* _What you should do_: Return each line of the records below that contains the string "screenshot".
----------------
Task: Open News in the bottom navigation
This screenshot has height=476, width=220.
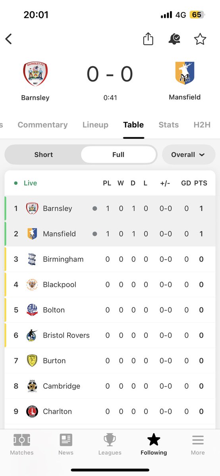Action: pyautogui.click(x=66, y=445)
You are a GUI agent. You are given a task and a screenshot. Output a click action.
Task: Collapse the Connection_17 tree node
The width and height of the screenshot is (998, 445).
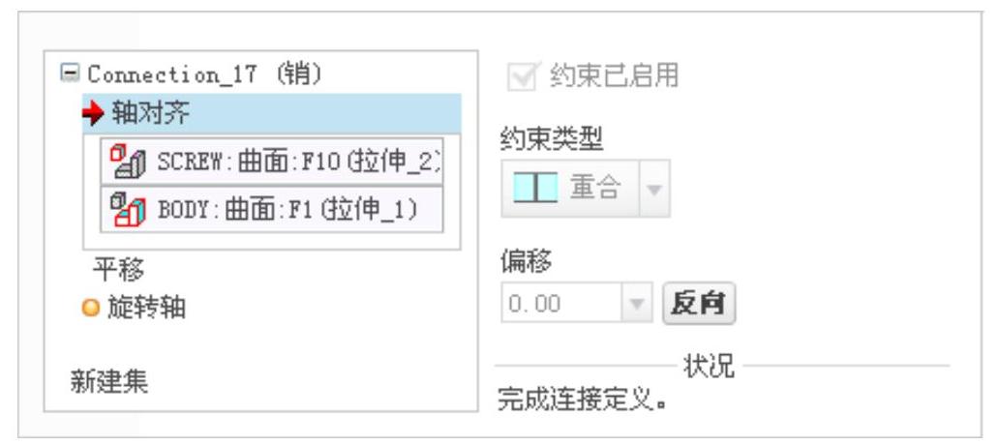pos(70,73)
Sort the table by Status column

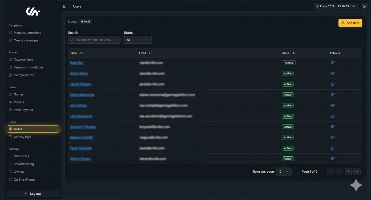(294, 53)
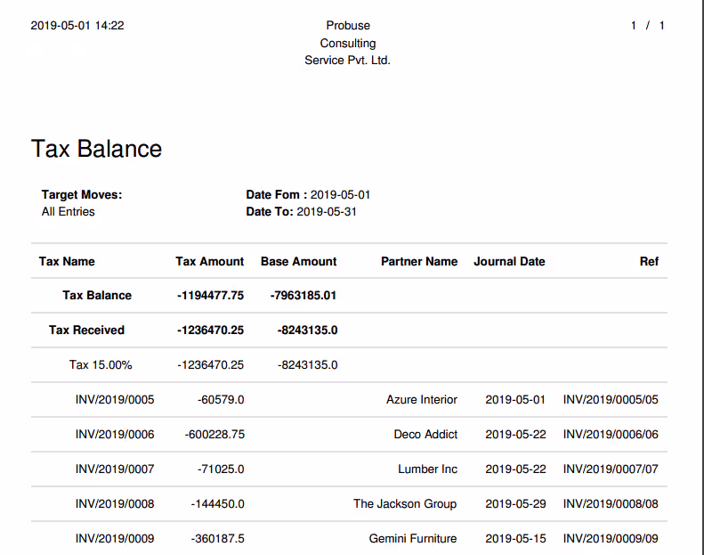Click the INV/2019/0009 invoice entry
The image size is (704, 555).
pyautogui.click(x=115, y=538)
----------------
* _Solution for this exercise_:
This screenshot has height=476, width=220.
You are a GUI agent. You are given a task and a screenshot. Output a click action.
The width and height of the screenshot is (998, 445).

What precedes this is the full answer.